* **TASK DETAILS**:
Go through the entries below and work out how many lines include "agent". Answer with the number only.

════════════════

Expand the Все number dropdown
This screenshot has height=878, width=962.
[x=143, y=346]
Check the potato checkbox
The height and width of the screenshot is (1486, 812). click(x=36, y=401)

════════════════

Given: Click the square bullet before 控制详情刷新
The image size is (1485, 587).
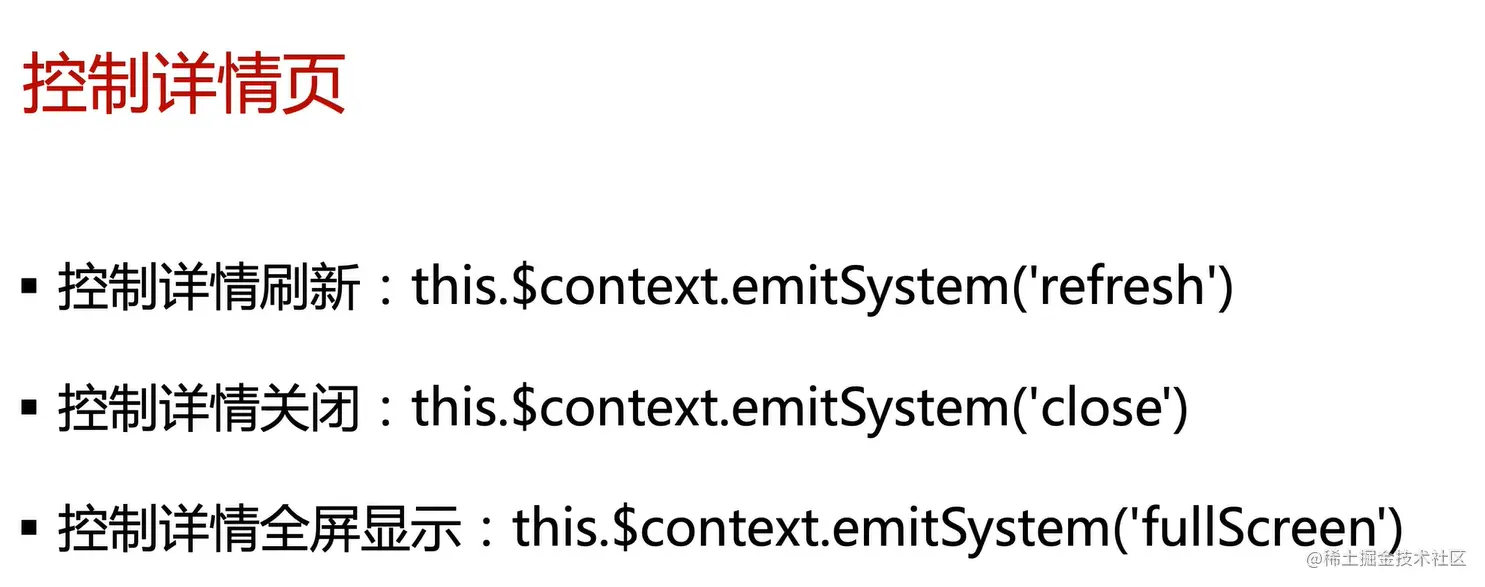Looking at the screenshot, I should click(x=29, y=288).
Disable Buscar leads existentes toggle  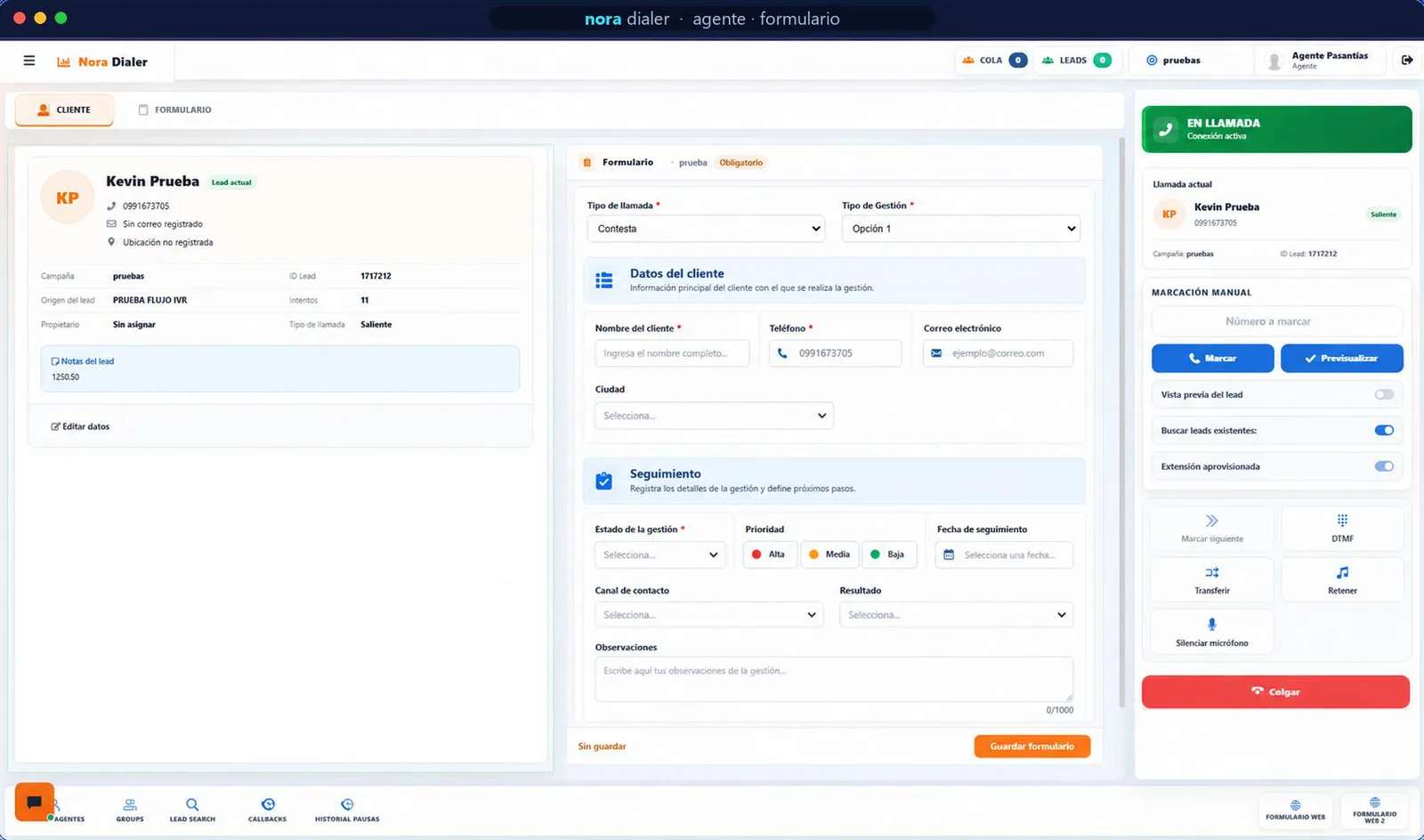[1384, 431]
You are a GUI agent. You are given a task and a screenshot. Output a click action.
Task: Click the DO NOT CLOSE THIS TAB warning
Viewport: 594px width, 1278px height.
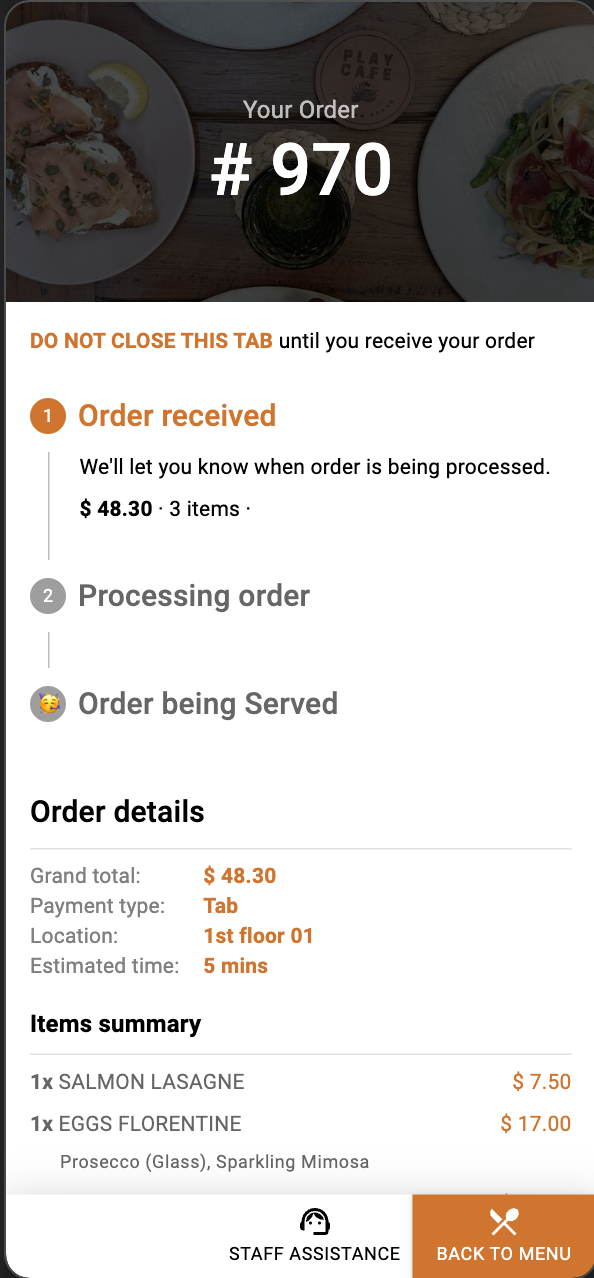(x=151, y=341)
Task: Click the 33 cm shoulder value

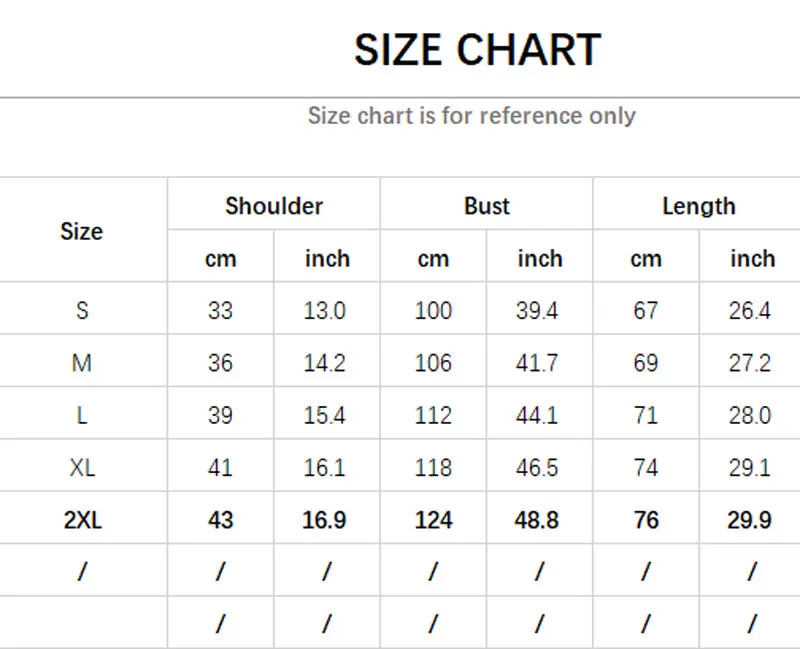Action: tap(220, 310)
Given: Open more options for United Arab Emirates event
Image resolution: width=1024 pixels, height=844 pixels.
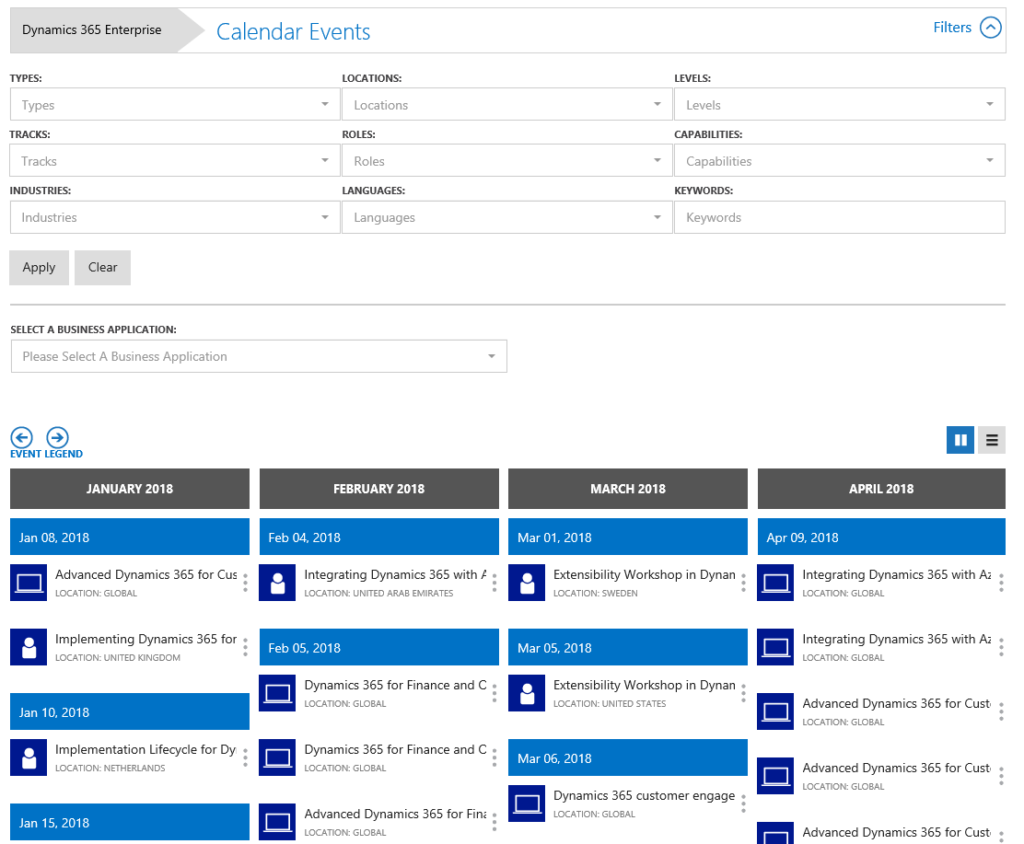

════════════════

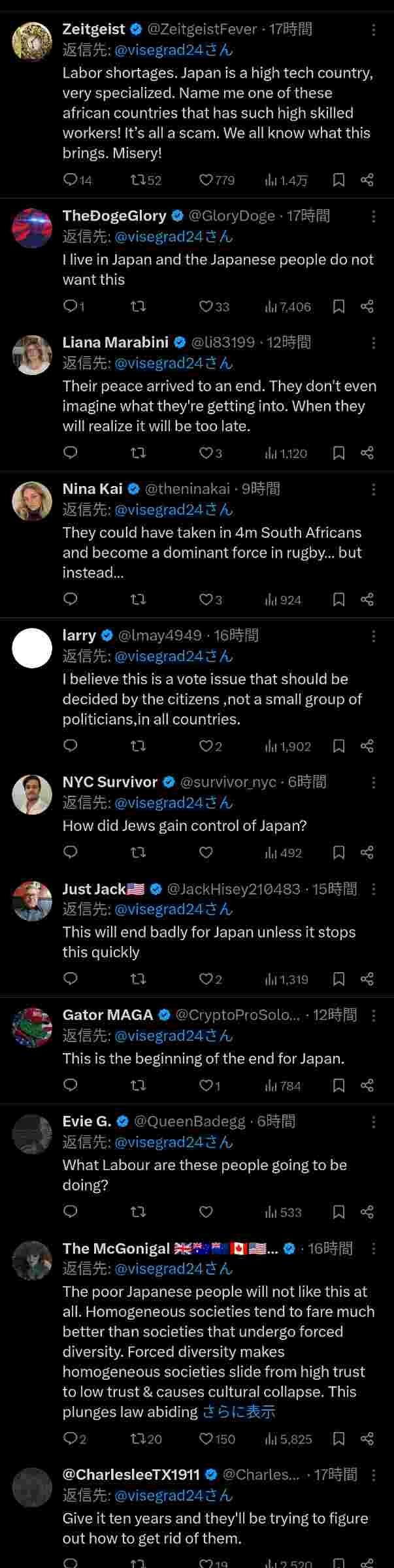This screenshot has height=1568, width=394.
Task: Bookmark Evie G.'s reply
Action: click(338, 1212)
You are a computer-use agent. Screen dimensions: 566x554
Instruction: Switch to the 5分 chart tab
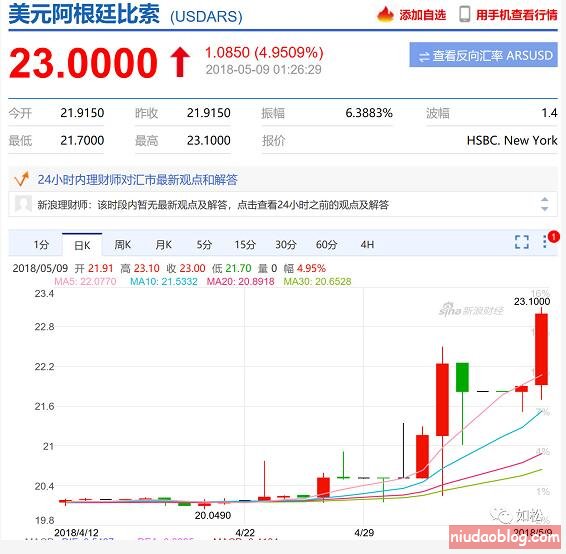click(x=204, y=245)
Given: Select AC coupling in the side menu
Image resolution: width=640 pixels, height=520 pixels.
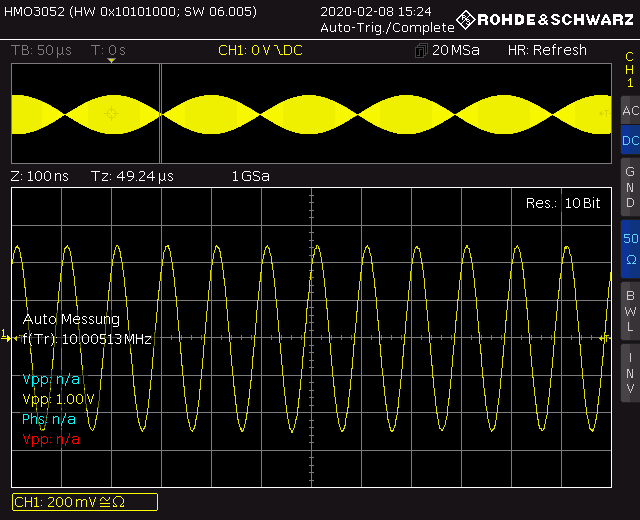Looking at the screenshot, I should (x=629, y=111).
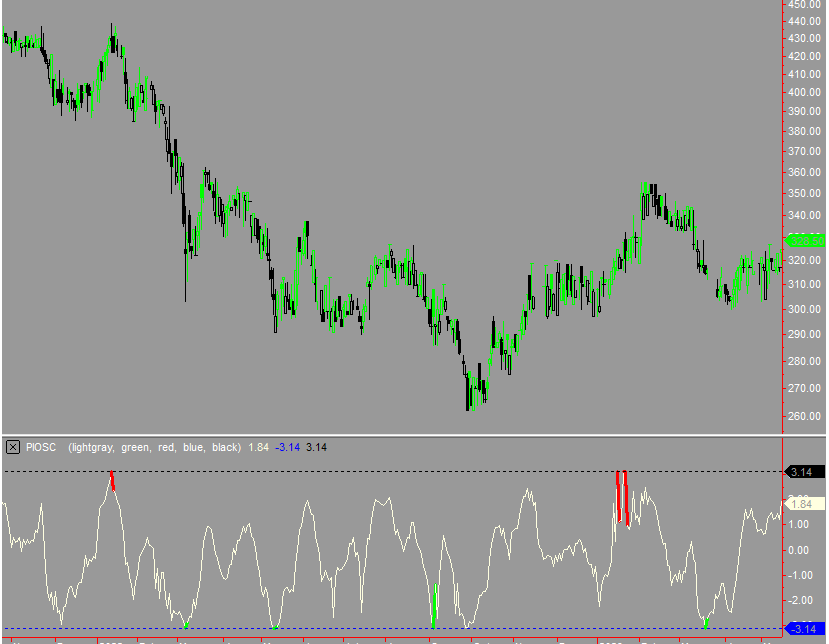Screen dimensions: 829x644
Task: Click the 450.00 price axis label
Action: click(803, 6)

════════════════

* **RESPONSE AREA**:
2